[14]. See page [630].

If any illustration were needed of the great popularity now attained by the practice of photography, reference might be made to the large number of periodicals devoted to the subject, and appearing weekly, fortnightly, quarterly or annually, in every civilised country, and also to the multitudes of societies that have been formed for the promotion of the art. In Great Britain alone there are now at least 150 such societies in active operation, and they are correspondingly numerous elsewhere. If, when we consider all that has been accomplished up to the present time, with the jubilee year of photography scarcely passed, and observe the increasing numbers of its cultivators guided by the explanations of its phenomena that science is beginning to furnish, we can expect a corresponding progress in the next fifty years, then the centenary may be reached with a roll of achievements that could we know them now we should think marvellous.

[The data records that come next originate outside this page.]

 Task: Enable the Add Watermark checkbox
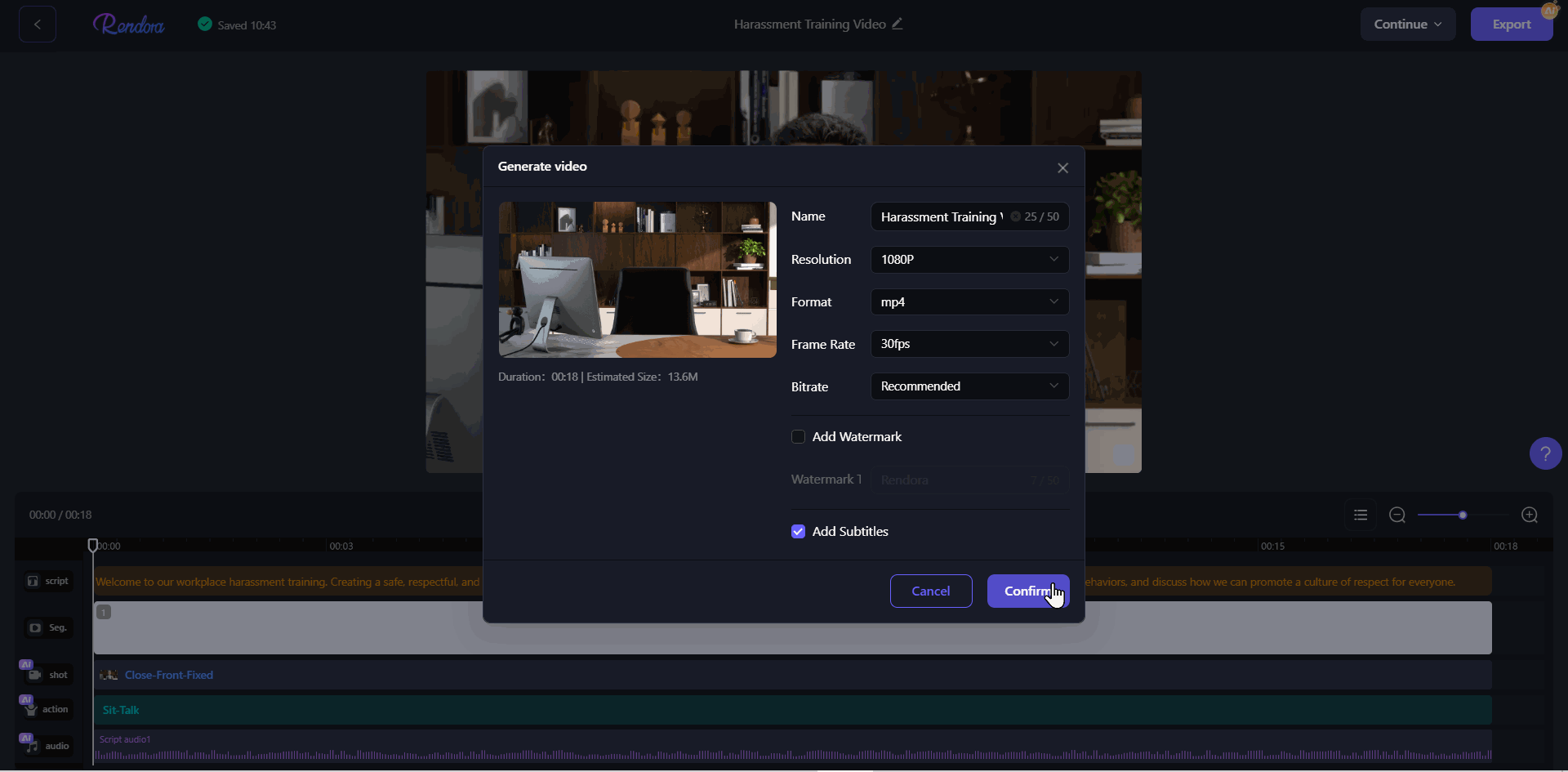tap(799, 437)
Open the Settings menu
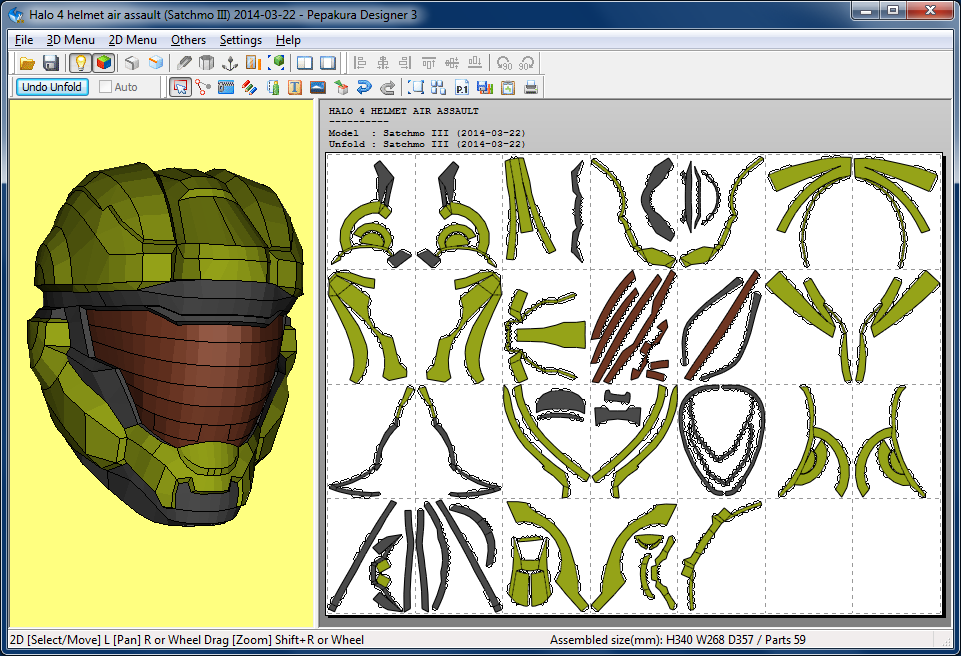The width and height of the screenshot is (961, 656). [x=240, y=40]
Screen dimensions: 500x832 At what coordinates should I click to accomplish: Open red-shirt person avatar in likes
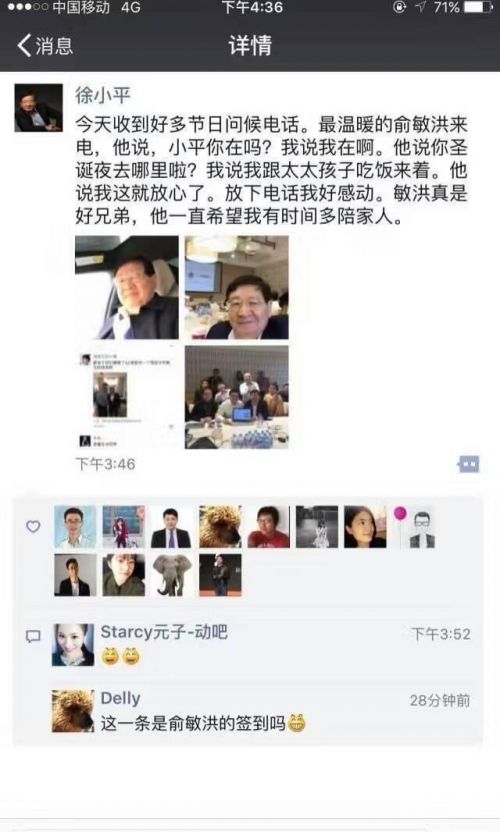pyautogui.click(x=269, y=527)
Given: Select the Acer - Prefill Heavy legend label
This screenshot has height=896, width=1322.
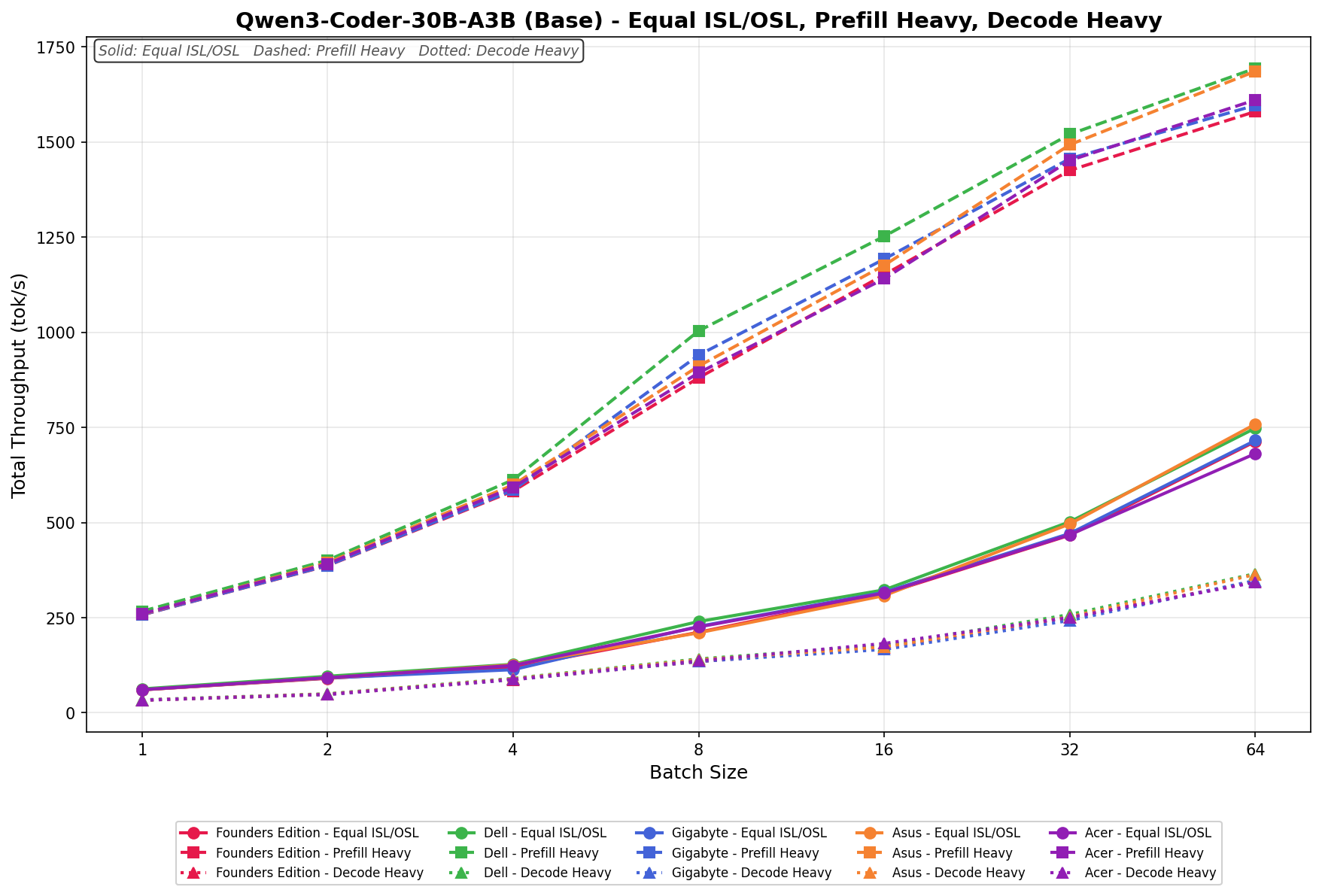Looking at the screenshot, I should (x=1144, y=853).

As already remarked elsewhere, the practical side of photography has outstripped the theoretical one, for so far its progress has been much less indebted for processes and technic to the direct guidance of science than almost any other of our Nineteenth Century acquisitions, such as telegraphy, electric lighting, etc. The materials employed, and the mode of manipulation, have certainly not been deduced from previous knowledge of the nature of light or from the laws of chemistry, although when, by repeated trials and happy guesses, the right direction had been found, the field into which it led could be more easily explored under the direction of chemistry and physics. But even yet the fundamental principle, or the precise nature of the action of light on certain compounds, has not been definitely made out, and although some theories on the subject have been proposed, no one has been generally accepted as an adequate explanation of the known facts, and still less have any quantitative relations been established for these actions. The photographer cannot compose a formula for the composition of his emulsions and developers from assured data like those that enable the chemist to weigh out with accuracy the constituents that go to produce a required compound.

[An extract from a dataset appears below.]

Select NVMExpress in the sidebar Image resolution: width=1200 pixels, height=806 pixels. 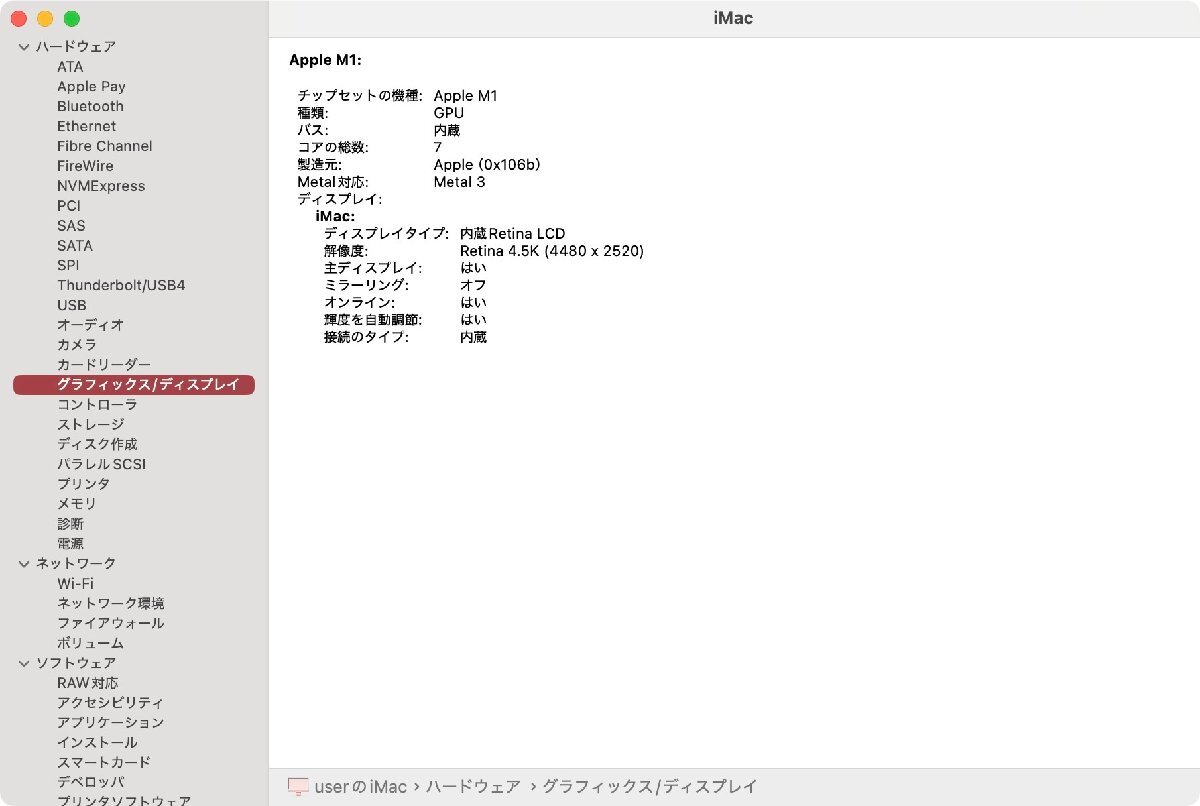coord(101,186)
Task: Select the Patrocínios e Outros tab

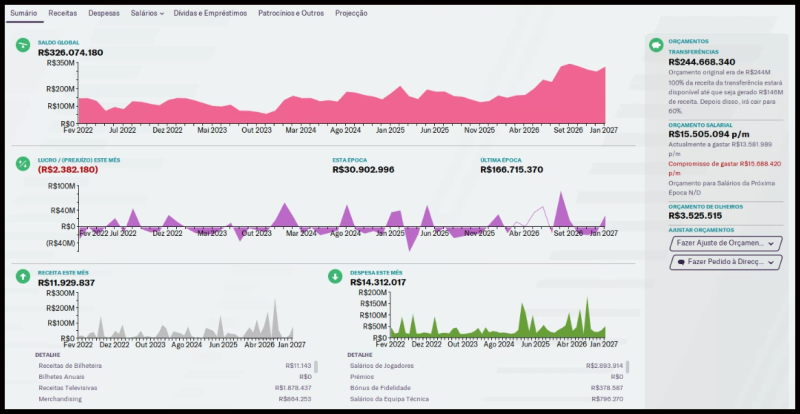Action: [x=291, y=13]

The attainment of permanency in its products, which, by several processes, photography can now boast of, is one of its triumphs, and will tend greatly to enlarge the sphere of its utility. For example, we have a public institution, known as the National Portrait Gallery, in which it is sought to gather together and preserve the likenesses of the most eminent Englishmen, and presentments of such of far less fidelity than photographic portraits are eagerly sought after. It has been suggested that something like a National Gallery of permanent photographic portraits of the chief men of their time would be a fitting and acceptable legacy to the public of the future. This idea has much to recommend it, particularly as authentic likenesses would thus be secured for the nation beyond the chance of loss.

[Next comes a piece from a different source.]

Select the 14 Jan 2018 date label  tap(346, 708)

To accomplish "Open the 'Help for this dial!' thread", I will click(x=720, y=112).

Photography has been applied in preparing blocks in relief for printing along with letterpress in the same way as woodcut blocks. The process has the great advantage of producing in a wonderfully short time a perfect facsimile of the artist’s drawing without the intervention of any engraver. A plate of zinc, brass, or copper, coated with a dried film of bichromated albumen, is exposed to light under the transparent negative of a drawing in pure line, that is, one having in it only lines of uniform colour throughout. The parts of the film reached by the light, which correspond with the lines of the original design, are rendered insoluble, while the rest can readily be removed by water. These unprotected parts have then to be removed by the action of acids, but these are used alternately with the application to the plate of certain compositions, the purpose of which is to prevent lateral erosion of the lines in relief before the requisite depth of the metal has been removed. Fig. [147f] is the reproduction of a pen-and-ink sketch by this or some similar process. But nature and the ordinary photograph show us graduated tones which ordinary printers’ ink cannot really reproduce, inasmuch as it is incapable of gradation, and can give the effect of gradation only by such devices as are mentioned on page [642] (last sentence). Now, the photograph cannot yield a printing-block until its continuous tones are broken up into lines or dots. Not a few methods of doing this have been contrived, but that which is by far the most commonly used, and is most successfully practised on the commercial scale, is simple in principle, although in actual working it calls for much experience and skill. The negative is taken upon a wet collodion plate, in front of which, within the camera, and at a very short distance (say 1
30th inch) from the film, is a transparent screen, bearing two sets of parallel opaque lines at right angles to each other. These lines are mechanically ruled with the utmost regularity, and are separated by only very small intervals. There may be from 80 to 200 of them in the space of one inch, according to the class of work required. The effect of this is that the light reaches the photographic film through a series of minute transparent squares, the sides of which may be only from the 1
140th to the 1
400th of an inch in length. Now it is found that the brighter lights from the original positive, after passing these small apertures, spread so as to more or less cover the opposite parts of the negative, while the feebler lights, from the shades of the original, impress the plate to a less degree, the developed image in these showing, perhaps, merely a small dot or, in the very darkest parts, a blank. In this way, then, may the photographic negative be obtained with a granulated texture following in graduation the tones of the original. After this, the rest is easy, for the process of exposing a metal plate, coated with a sensitive film under the negative, and of etching it with acids, etc., is essentially the same as in the foregoing. Such is the half-tone process, which is now so largely superseding wood and other engraving. It is unnecessary to describe technical details here, such as the employment of bitumen of Judæa as the coating for the metal plate, or how the image must be reflected into the lens from a mirror to avoid a reversal in the final print, etc. There are endless modifications of the processes briefly mentioned above, and some of these are guarded as valuable trade secrets. Several of the illustrations in this work are prepared by the half-tone process, of which plates I., IV., V., etc., are examples, and they should be examined with a strong lens, in order that the different rendering of the light and the dark parts may be compared.

PHOTOGRAPHY IN COLOURS.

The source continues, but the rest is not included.